Updated: Dec 30, 2020
When is stress "just" stress and when is it anxiety?
Being constantly stressed is somehow a part of most of our lives.
Work, health, money, love, family, mortgage...
Not saying it's good, but it's kind of inevitable.
Long-term stress can cause multiple conditions that I don't want to get into today - and I don't even know much about them. But one of them is what I want to talk about today - ANXIETY.
Let's look at the following conditions and see if you can relate:
Worrying even when the scenario isn't real
Being irritated or even angry at everyone, especially your loved ones
Nausea and/or diarrhea
Fear of embarrassment
Feeling nervous or on the edge
Having trouble relaxing physically and mentally
Being afraid often; having a feeling that something bad is about to happen
Trouble sleeping or staying awake; being tired often
Sounds like you?
Then it's very likely you have anxiety.
Let's see how you can turn it around. In your FAVOR.
1. Admit you have anxiety
Quite an obvious one? Acknowledgement is always the first step in order to heal.
It's okay to have anxiety. You're not the only one. There's nothing embarrassing about it.
You don't have to tell anyone. You are the one dealing with all that stress, struggling to find peace.
I do believe it's always good to tell someone, though. Whether it's a friend, partner or a therapist.
It's incredible, how much support you can get from your loved ones.
2. Find out the best cure for you
Research is the key - now and always.
If you're not sure what could be the best way to start using anxiety in your favor, here are some tips:
Research for help provided by local/national health care services. UK's NHS is incredibly supportive, when it comes to anxiety and depression.
Your GP can recommend a therapist, or you can fill in a form yourself here.
One of their useful therapy tools is a program called Silver Cloud, which they cooperate with, and you can register for this distant therapy by yourself as well.
Silver Cloud offers many exercises and questionnaires to help with anxiety and depression while every patient is able to speak to a therapist once a week.
Having to follow the program and tasks given will give you a structure. And it really helps in just a couple of weeks.
NHS also provides contact for urgent help (Samaritans).
Speak to someone, whom you know has suffered from anxiety.
It's incredibly helpful knowing you're not alone - and you're not!
If you can connect with someone, they can not only recommend what worked for them, but just talk to you, too - how much calmer, how much happier do we get, when we know, that our situation is relatable to someone else?
If you think your anxiety is not as severe, if you don't really want to share it with anyone...
I can highly recommend reading and connecting with others anonymously.
Relatability can happen anonymously, too.

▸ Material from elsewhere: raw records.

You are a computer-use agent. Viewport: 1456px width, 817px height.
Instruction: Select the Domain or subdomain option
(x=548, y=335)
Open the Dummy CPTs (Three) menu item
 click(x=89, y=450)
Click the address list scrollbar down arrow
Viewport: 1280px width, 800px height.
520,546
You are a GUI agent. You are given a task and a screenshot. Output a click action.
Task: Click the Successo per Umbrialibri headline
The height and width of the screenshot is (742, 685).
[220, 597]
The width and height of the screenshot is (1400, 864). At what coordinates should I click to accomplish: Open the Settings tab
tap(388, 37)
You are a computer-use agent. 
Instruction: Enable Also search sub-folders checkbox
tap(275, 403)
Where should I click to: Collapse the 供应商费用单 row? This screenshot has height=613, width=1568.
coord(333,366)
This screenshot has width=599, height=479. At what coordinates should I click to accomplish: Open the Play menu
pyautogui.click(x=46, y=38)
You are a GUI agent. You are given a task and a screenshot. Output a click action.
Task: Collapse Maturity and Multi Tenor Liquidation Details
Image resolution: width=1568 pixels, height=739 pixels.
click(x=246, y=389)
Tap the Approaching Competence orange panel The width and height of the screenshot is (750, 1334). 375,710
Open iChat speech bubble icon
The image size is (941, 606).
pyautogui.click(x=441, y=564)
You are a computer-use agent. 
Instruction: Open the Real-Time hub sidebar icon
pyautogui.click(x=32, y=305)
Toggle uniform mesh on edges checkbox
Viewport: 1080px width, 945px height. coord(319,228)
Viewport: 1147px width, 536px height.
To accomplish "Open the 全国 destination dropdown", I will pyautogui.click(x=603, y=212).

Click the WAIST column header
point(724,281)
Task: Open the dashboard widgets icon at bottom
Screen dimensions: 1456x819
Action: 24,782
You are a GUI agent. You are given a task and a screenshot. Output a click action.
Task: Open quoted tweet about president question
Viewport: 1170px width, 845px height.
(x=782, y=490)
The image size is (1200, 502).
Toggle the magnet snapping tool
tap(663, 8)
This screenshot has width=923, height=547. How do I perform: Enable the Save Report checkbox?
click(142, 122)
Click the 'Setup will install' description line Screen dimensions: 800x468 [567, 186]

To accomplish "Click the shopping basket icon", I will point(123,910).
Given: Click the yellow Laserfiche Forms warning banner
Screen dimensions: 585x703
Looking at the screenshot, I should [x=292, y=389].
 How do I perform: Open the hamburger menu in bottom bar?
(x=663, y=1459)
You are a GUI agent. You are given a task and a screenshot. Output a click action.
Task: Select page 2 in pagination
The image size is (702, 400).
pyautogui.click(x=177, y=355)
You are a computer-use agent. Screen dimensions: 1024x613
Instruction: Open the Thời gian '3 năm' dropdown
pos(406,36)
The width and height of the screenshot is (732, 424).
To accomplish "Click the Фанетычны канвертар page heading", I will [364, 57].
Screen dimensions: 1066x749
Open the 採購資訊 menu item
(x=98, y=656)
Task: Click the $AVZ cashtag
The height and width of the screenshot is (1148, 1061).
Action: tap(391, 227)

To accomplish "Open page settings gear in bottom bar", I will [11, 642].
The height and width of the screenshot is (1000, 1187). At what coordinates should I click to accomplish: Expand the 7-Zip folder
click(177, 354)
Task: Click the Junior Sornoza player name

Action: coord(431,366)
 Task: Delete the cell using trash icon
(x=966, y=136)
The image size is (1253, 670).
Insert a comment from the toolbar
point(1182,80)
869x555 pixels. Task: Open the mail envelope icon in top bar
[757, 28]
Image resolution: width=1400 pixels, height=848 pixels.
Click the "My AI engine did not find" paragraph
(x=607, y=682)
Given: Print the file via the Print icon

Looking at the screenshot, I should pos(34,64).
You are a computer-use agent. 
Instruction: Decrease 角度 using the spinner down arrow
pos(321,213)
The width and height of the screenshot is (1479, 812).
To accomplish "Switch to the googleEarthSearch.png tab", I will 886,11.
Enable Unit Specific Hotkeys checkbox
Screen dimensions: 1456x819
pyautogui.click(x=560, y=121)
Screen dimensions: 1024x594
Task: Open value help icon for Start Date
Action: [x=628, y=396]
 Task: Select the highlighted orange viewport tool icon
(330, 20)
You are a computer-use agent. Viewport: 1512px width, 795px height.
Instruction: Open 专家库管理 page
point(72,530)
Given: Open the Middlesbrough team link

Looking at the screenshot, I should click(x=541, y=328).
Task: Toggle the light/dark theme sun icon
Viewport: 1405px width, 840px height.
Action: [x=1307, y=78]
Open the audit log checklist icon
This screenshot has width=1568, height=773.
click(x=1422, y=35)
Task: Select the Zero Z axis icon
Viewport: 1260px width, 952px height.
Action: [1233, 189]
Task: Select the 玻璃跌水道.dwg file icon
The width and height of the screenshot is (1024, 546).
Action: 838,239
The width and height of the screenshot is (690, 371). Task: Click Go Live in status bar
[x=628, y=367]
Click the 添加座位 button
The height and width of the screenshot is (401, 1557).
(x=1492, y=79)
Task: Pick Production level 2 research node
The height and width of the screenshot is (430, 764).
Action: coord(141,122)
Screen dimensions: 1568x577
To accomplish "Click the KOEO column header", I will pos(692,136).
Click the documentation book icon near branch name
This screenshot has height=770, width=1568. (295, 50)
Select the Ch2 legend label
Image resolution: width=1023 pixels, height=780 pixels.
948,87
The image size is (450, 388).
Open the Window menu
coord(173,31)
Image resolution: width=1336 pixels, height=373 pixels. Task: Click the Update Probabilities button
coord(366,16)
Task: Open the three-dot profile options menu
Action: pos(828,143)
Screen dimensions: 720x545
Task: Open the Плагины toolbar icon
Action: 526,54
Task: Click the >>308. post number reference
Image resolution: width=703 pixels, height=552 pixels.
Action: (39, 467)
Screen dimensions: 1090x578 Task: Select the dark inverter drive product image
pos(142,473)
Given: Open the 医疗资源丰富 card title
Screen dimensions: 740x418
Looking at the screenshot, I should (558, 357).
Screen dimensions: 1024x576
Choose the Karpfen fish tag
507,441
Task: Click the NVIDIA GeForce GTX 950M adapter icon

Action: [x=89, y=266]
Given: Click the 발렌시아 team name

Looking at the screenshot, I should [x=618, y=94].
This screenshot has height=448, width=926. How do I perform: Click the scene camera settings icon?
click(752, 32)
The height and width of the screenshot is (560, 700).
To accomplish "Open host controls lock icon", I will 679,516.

Find out tips, read testimonials, get happier.
3. Start with your journey
Whatever it is that you decided to try to fight your anxiety, start it now.
Make a list of what you want to do and when.
Do you want to start doing breathing exercises? Schedule it for the same time every day.
Are you planning to start seeing a therapist? Make an appointment today. Schedule multiple sessions right away.
Make a commitment.
It won't go away, unless you consciously fight it.
So how will it work out in your favor?
Apart from getting rid of a major burden in your life, therapy/self-help will help you become a more patient, empathetic person, who knows themselves better.
Following certain rules and schedule will give you the opportunity of forming a habit, be more responsible (if there are other people involved waiting for you) and distract you from your worries.
2. Being able to understand why you suffer like this, and that it is okay to have anxiety (but not as okay not fighting it) will make you more sensitive with others.
You might find yourself being more sympathetic and understanding when others overreact.
You might be willing to listen more to others more and even share what you've learnt with them.
You'll learn that a lot of our unpleasant behaviors are just masked internal issues and you'll be patient and kind, more than ever before.
3. Not only others will benefit from your new knowledge and attitude.
It is going to be you, who lives with you 24/7.
Who now understands, what happened.
How difficult it has been to acknowledge, research, fight through, try and maybe fail, but not give up.
You will learn to listen not only to others, but mostly you.
Your needs and your worries.
You will learn to be patient with yourself, not punish yourself and appreciate how far you've come.